SPONSORED BY COMOX VALLEY AIRPORT YQQ
Mary Everson has been an advocate for Kwakwaka’wakw and K’omoks culture in the Comox Valley for more than 60 years.
The daughter of the late Chief Andy Frank and Margaret Frank, Mary has helped promote indigenous culture in the K’omoks First Nation and the greater community. Through story-telling in School District 71, she teaches the K’omoks history to students.
“My father used to do it for the school district and also for the Girl Guides, and the Scouts. I guess I picked up a few things. I remember bringing my father to school as my show and tell,” said Everson, a mother of eight, grandmother of 13 and great-grandmother of three. “I want a seed for them (students) to be able to grow something that finds out who they are, as an individual, because we’re all different. We’re not the same. Even kids in the same family are not the same.”
Mary and her husband, Wayne Everson, have been married for 53 years. Their eldest child, Rob, is the hereditary Chief of the Gigulgum Walas Kwagiuth. Their family started the Kumugwe Dancers to raise interest and involvement in the culture.

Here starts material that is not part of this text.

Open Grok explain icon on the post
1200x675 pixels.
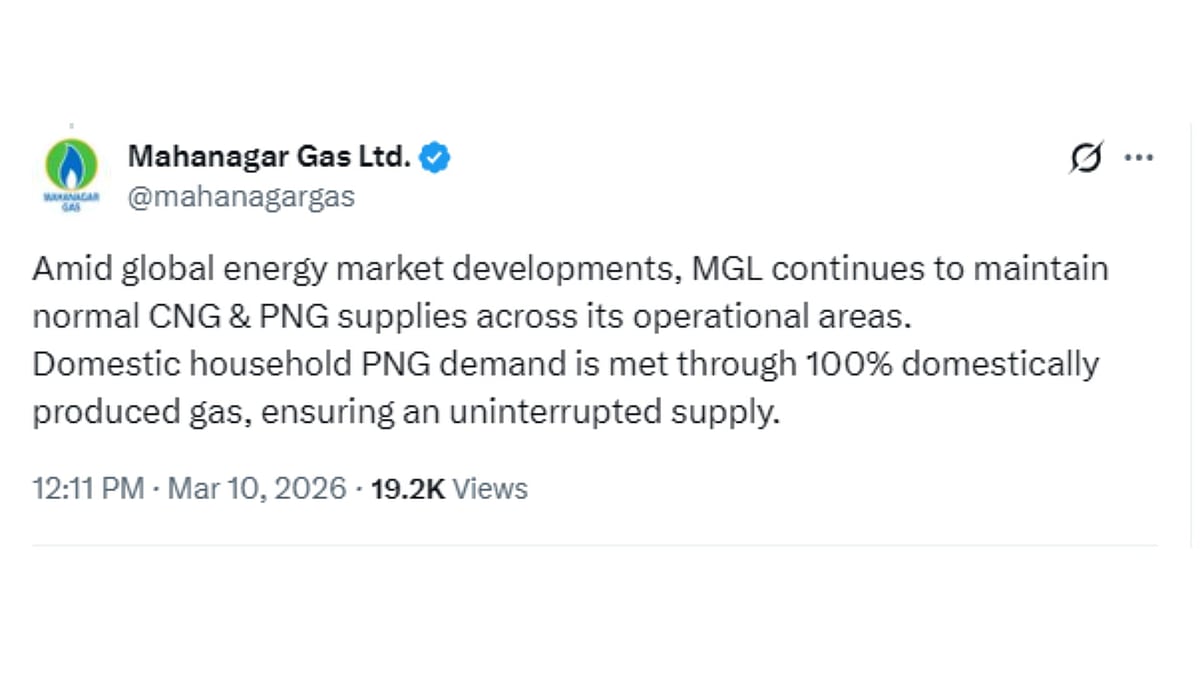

“I was raised in the culture from the time I was born,” Mary said. “It was paramount for me to be able to pass it on to my kids, and now my grandchildren. I’m still doing this, and I’m in my 70s. No retirement for this lady.”
Besides schools, she speaks with the Probus and Rotary clubs, and with Elderhostel International. Everson has also served on advisory boards and committees, including the Aboriginal Education Council and Head Start. For the past 10 years, she has been president of the Kumugwe Cultural Society. She has also helped to preserve the K’omoks Big House, which her father built in 1959.
Mary is one of the Elders in the community who speaks Kwakwalla.
“I’m not as fluent as I used to be as a child, but I remember a lot of stuff,” she said.
Things need to be passed on down, which is really important. That’s how your identify is always alive.”